The movie is full of pitch perfect performances, from the pathological stiffness of John Vernon to the apoplectic rage of Mark Metcalf (a quality he deployed later in two memorable videos for Twisted Sister) to the rich, sinister baritone of Cesare Danova, and the movie brings them together in a shambling, episodic, anarchic structure. Yet I'd like to direct your attention to the two that I think are most key to its effect. The first, obviously, is John Belushi. Much has been said of the bracing, animal impact of his presence, of the way his onscreen excess perhaps mirrored his troubled personal life, and of the many iconic moments he has during the proceedings. But there's something to his total lack of dignity, the fact that he appears at almost all times to be unkempt, in dirty clothes, belching when he's not jamming something in his mouth. It's hard for me to see anything he does as an endorsement. Contrast this with the warmth directed towards the heroes in Revenge of the Nerds, one of this movie's better known progeny, where we're supposed to root for the titular nerds as they commit a bunch of sex crimes. (I do like the movie, mostly because how jarring the contrast is between its moments of sweetness and its uglier elements. And hell, that climactic musical number is a lot of fun. "Clap your hands, everybody, and everybody, clap your hands.")

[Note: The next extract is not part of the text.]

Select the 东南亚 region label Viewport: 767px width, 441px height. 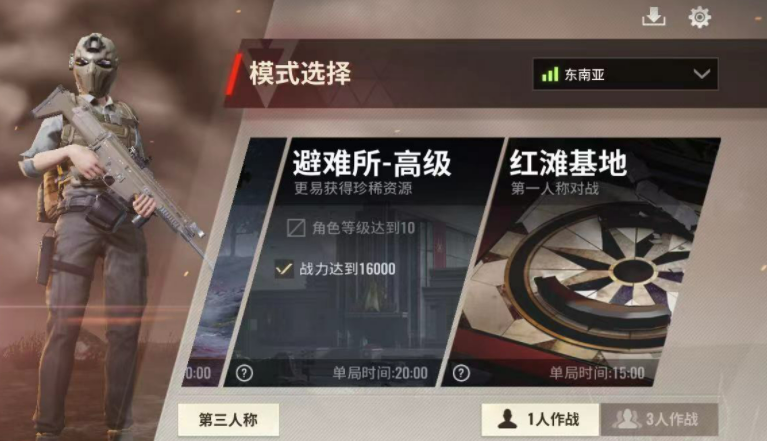tap(585, 75)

The other is Tim Matheson, the smug, somewhat charismatic, somewhat unctuous leader of the Deltas, who adopts the language of the aspirational only to highlight its hollowness. The caption during the coda gives him another fate, but it's easy to see this character going on to become a used car salesman. Consider his speech in defense of his fraternity during a sham hearing (during which he wears a fittingly hideous plaid sportcoat):
"But you can't hold a whole fraternity responsible for the behavior of a few, sick twisted individuals. For if you do, then shouldn't we blame the whole fraternity system? And if the whole fraternity system is guilty, then isn't this an indictment of our educational institutions in general? I put it to you, Greg, isn't this an indictment of our entire American society? Well, you can do whatever you want to us, but we're not going to sit here and listen to you badmouth the United States of America."
The fervour with which he delivers this doesn't mask the transparently flimsy reasoning, and in pitting him and his debased friends against a group of junior authoritarians, the movie posits that all of the supposed good vibes we're supposed to feel about the college experience, and the sanctity of the related institutions, is actually a whole lot of bull****. The total lack of good intentions behind the climactic gesture (ruining the big parade) are especially revealing. (And isn't that an indictment of our entire American society?) In light of all this, the most dignified thing one can do is to get ****faced and sing along to "Louie Louie".